** Start of RECORDED DATA **

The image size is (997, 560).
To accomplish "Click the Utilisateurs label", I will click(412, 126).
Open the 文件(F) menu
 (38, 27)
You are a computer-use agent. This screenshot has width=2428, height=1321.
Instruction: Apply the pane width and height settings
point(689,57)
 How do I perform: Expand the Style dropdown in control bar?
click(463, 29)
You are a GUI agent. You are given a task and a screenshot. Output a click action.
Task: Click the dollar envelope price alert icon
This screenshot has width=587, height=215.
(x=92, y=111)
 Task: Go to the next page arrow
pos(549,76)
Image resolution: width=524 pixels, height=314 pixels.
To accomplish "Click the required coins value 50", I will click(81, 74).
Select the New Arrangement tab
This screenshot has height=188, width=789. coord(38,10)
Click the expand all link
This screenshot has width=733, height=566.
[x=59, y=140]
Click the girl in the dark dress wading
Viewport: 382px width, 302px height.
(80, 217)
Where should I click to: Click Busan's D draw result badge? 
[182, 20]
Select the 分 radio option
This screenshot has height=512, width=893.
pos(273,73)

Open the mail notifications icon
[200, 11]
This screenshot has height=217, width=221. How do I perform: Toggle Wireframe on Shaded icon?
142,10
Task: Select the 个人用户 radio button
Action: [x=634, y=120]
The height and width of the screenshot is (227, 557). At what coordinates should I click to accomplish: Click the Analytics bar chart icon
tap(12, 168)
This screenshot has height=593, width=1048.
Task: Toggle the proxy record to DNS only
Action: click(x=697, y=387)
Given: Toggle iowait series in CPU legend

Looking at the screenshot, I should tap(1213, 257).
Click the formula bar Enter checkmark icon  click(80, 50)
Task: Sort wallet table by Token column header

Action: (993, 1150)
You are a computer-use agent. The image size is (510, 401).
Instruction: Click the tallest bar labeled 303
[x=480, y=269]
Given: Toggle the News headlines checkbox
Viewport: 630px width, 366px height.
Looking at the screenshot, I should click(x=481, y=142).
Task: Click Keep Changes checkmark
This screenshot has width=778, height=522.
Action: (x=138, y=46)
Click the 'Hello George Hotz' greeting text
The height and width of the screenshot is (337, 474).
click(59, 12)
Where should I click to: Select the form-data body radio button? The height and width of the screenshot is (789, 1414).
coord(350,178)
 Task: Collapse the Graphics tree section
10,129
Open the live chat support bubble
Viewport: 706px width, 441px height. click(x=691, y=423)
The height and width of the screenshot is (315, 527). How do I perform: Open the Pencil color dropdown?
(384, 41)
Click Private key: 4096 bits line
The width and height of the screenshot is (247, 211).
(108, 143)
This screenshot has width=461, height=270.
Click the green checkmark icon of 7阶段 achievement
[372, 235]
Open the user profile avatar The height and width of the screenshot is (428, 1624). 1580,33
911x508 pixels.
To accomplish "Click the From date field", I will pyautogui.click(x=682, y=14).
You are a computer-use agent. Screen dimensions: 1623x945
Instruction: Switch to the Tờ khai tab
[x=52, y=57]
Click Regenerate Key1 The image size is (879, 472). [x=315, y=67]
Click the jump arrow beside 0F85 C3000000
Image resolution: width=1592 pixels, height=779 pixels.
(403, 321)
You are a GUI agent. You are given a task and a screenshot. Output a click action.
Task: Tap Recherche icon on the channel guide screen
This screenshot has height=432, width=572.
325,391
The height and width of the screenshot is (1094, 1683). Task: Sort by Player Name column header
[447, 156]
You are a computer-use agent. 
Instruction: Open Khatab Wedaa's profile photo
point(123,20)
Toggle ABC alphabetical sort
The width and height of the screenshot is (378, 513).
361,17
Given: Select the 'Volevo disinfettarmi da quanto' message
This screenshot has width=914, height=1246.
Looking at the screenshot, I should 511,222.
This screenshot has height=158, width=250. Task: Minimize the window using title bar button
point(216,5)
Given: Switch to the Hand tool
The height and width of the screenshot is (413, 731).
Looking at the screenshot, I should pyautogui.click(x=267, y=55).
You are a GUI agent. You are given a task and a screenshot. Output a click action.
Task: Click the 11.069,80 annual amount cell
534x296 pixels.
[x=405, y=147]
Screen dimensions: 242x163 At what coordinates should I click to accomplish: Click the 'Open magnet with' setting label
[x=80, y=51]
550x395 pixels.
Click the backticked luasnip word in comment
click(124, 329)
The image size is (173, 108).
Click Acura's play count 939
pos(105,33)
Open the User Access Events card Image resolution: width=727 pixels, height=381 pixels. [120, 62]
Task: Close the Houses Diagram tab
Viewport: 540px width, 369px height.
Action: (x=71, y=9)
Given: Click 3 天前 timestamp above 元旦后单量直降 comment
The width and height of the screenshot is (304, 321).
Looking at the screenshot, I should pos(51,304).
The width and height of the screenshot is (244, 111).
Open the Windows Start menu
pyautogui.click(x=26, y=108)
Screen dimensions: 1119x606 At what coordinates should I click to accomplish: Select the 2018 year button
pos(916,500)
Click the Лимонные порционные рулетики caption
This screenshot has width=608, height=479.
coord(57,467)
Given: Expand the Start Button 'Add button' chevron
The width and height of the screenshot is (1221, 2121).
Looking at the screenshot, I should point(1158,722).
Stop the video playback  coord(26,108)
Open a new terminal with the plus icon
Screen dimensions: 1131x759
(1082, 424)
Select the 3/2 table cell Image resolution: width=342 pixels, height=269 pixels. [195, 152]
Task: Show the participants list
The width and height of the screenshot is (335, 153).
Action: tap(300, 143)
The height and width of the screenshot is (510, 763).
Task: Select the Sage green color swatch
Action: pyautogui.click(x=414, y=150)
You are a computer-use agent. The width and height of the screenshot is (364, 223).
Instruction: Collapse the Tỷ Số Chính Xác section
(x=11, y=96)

** End of RECORDED DATA **

SHORT PROBLEM:
Reproduce the listing with "computer-use agent" swapped for "desktop automation assistant" at every occurrence and everything else left unchanged.

THE SOLUTION:
The image size is (997, 560).
To accomplish "Click the Utilisateurs label", I will click(412, 126).
Open the 文件(F) menu
 (38, 27)
You are a desktop automation assistant. This screenshot has width=2428, height=1321.
Instruction: Apply the pane width and height settings
point(689,57)
 How do I perform: Expand the Style dropdown in control bar?
click(463, 29)
You are a GUI agent. You are given a task and a screenshot. Output a click action.
Task: Click the dollar envelope price alert icon
This screenshot has width=587, height=215.
(x=92, y=111)
 Task: Go to the next page arrow
pos(549,76)
Image resolution: width=524 pixels, height=314 pixels.
To accomplish "Click the required coins value 50", I will click(81, 74).
Select the New Arrangement tab
This screenshot has height=188, width=789. coord(38,10)
Click the expand all link
This screenshot has width=733, height=566.
[x=59, y=140]
Click the girl in the dark dress wading
Viewport: 382px width, 302px height.
(80, 217)
Where should I click to: Click Busan's D draw result badge? 
[182, 20]
Select the 分 radio option
This screenshot has height=512, width=893.
pos(273,73)

Open the mail notifications icon
[200, 11]
This screenshot has height=217, width=221. How do I perform: Toggle Wireframe on Shaded icon?
142,10
Task: Select the 个人用户 radio button
Action: [x=634, y=120]
The height and width of the screenshot is (227, 557). At what coordinates should I click to accomplish: Click the Analytics bar chart icon
tap(12, 168)
This screenshot has height=593, width=1048.
Task: Toggle the proxy record to DNS only
Action: click(x=697, y=387)
Given: Toggle iowait series in CPU legend

Looking at the screenshot, I should tap(1213, 257).
Click the formula bar Enter checkmark icon  click(80, 50)
Task: Sort wallet table by Token column header

Action: (993, 1150)
You are a desktop automation assistant. The image size is (510, 401).
Instruction: Click the tallest bar labeled 303
[x=480, y=269]
Given: Toggle the News headlines checkbox
Viewport: 630px width, 366px height.
Looking at the screenshot, I should click(x=481, y=142).
Task: Click Keep Changes checkmark
This screenshot has width=778, height=522.
Action: (x=138, y=46)
Click the 'Hello George Hotz' greeting text
The height and width of the screenshot is (337, 474).
click(59, 12)
Where should I click to: Select the form-data body radio button? The height and width of the screenshot is (789, 1414).
coord(350,178)
 Task: Collapse the Graphics tree section
10,129
Open the live chat support bubble
Viewport: 706px width, 441px height. click(x=691, y=423)
The height and width of the screenshot is (315, 527). How do I perform: Open the Pencil color dropdown?
(384, 41)
Click Private key: 4096 bits line
The width and height of the screenshot is (247, 211).
(108, 143)
This screenshot has width=461, height=270.
Click the green checkmark icon of 7阶段 achievement
[372, 235]
Open the user profile avatar The height and width of the screenshot is (428, 1624). 1580,33
911x508 pixels.
To accomplish "Click the From date field", I will pyautogui.click(x=682, y=14).
You are a desktop automation assistant. Screen dimensions: 1623x945
Instruction: Switch to the Tờ khai tab
[x=52, y=57]
Click Regenerate Key1 The image size is (879, 472). [x=315, y=67]
Click the jump arrow beside 0F85 C3000000
Image resolution: width=1592 pixels, height=779 pixels.
(403, 321)
You are a GUI agent. You are given a task and a screenshot. Output a click action.
Task: Tap Recherche icon on the channel guide screen
This screenshot has height=432, width=572.
325,391
The height and width of the screenshot is (1094, 1683). Task: Sort by Player Name column header
[447, 156]
You are a desktop automation assistant. 
Instruction: Open Khatab Wedaa's profile photo
point(123,20)
Toggle ABC alphabetical sort
The width and height of the screenshot is (378, 513).
361,17
Given: Select the 'Volevo disinfettarmi da quanto' message
This screenshot has width=914, height=1246.
Looking at the screenshot, I should 511,222.
This screenshot has height=158, width=250. Task: Minimize the window using title bar button
point(216,5)
Given: Switch to the Hand tool
The height and width of the screenshot is (413, 731).
Looking at the screenshot, I should pyautogui.click(x=267, y=55).
You are a GUI agent. You are given a task and a screenshot. Output a click action.
Task: Click the 11.069,80 annual amount cell
534x296 pixels.
[x=405, y=147]
Screen dimensions: 242x163 At what coordinates should I click to accomplish: Click the 'Open magnet with' setting label
[x=80, y=51]
550x395 pixels.
Click the backticked luasnip word in comment
click(124, 329)
The image size is (173, 108).
Click Acura's play count 939
pos(105,33)
Open the User Access Events card Image resolution: width=727 pixels, height=381 pixels. [120, 62]
Task: Close the Houses Diagram tab
Viewport: 540px width, 369px height.
Action: (x=71, y=9)
Given: Click 3 天前 timestamp above 元旦后单量直降 comment
The width and height of the screenshot is (304, 321).
Looking at the screenshot, I should pos(51,304).
The width and height of the screenshot is (244, 111).
Open the Windows Start menu
pyautogui.click(x=26, y=108)
Screen dimensions: 1119x606 At what coordinates should I click to accomplish: Select the 2018 year button
pos(916,500)
Click the Лимонные порционные рулетики caption
This screenshot has width=608, height=479.
coord(57,467)
Given: Expand the Start Button 'Add button' chevron
The width and height of the screenshot is (1221, 2121).
Looking at the screenshot, I should point(1158,722).
Stop the video playback  coord(26,108)
Open a new terminal with the plus icon
Screen dimensions: 1131x759
(1082, 424)
Select the 3/2 table cell Image resolution: width=342 pixels, height=269 pixels. [195, 152]
Task: Show the participants list
The width and height of the screenshot is (335, 153).
Action: tap(300, 143)
The height and width of the screenshot is (510, 763).
Task: Select the Sage green color swatch
Action: pyautogui.click(x=414, y=150)
You are a desktop automation assistant. The width and height of the screenshot is (364, 223).
Instruction: Collapse the Tỷ Số Chính Xác section
(x=11, y=96)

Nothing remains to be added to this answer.